Rework an antique fur coat!

My grandmother keeps encouraging me to take hers, which I really don't want -- but the point is there may be many other such coats that used to be valued and sought after, but are now of very little interest to most potential wearers. Asking around thrift stores or estate sale agents may give some leads; even if they would typically discard such items due to probable disinterest, letting them know you're interested means they could inform you next time an old coat is available.

If it's significantly damaged (moths, mold, just old age), all the better: it is unlikely to have any further use as a coat, but could readily be repurposed into accents on a costume. This is perhaps the most ethical use of all: you're not resulting in any new animals dying (even if humanely raised and slaughtered), but instead salvaging something that would otherwise end up in a landfill.

(But like anything ethical, it's sort of down to your personal perspective and comfort level.

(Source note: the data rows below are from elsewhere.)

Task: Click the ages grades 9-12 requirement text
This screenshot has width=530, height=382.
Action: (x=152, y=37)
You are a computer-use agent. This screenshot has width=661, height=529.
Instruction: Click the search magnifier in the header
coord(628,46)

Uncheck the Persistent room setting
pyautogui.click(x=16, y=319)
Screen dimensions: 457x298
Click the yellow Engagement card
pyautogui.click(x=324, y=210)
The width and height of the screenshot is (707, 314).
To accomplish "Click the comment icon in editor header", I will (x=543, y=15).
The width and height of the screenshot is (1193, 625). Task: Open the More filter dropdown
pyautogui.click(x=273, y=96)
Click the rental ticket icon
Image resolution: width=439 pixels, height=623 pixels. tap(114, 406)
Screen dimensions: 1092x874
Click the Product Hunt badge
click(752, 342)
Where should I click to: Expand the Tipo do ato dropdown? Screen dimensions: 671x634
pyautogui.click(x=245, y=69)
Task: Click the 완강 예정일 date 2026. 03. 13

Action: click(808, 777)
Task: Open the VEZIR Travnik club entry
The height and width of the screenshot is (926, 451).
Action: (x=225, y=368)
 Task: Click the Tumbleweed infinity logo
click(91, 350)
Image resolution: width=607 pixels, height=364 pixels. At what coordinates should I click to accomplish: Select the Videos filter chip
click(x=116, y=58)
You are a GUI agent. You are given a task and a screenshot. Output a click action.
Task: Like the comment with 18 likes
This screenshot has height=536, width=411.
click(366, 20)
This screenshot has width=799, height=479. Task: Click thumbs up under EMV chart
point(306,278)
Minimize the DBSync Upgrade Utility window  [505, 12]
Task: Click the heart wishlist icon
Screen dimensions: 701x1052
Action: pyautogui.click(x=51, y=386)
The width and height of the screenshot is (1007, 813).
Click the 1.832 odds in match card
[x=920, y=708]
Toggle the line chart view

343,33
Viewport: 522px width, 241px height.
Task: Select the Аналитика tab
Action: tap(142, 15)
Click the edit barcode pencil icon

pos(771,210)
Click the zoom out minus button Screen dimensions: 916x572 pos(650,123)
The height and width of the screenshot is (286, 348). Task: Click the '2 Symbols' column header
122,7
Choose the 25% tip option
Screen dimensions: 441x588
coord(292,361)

There's also an argument to be made that if it wasn't humane and ethical in the first place, it isn't now just because decades passed between the animal's demise and your use of its pelt.)


When I was in New Zealand they sold possum fur as 'doing your thing to make our country better.' Possums being a pest and without predators in the country.

There are likely other countries with animals which are a real pest and get hunted, skinned and prepared as fur.

If you do happen to know people who hunt for food, who prepare their pelts and are willing to sell or share, you might be able to get a much wider range of fur than you would by just going to shops.
I live in a country where only very few people hunt, so I only know this from books and internet.

  • In some areas of the US this is the case with raccoons (they carry rabies and are attracted to garbage). I recently saw a reddit post where the user had to get rid of a few, and ended up making a coonskin cap. IMO, better than killing the animal and not using it at all.
    – user812786
    Commented Feb 24, 2017 at 14:30
  • Finding a "deer processor" may be a resource, too, as many hunters don't dress their own game (and many of those may not be interested in the pelt, just the venison).
    – Erica
    Commented Feb 24, 2017 at 19:24

I'll note that I've not used these products myself. I'm neither vegan nor anti-fur, so the information is based on my understanding of the fur/leather issue.

You're already making leather armor. Many of the people who are anti-fur are often also anti-leather because they're technically the same thing. While you might certainly attract a few other people (if only for marketing reasons) by offering "ethical" fur that was a byproduct of food rabbits production, I doubt that you're necessarily going to attract that many additional people. You also have to consider that the variety of rabbit used for food and those used for fur may not be the same.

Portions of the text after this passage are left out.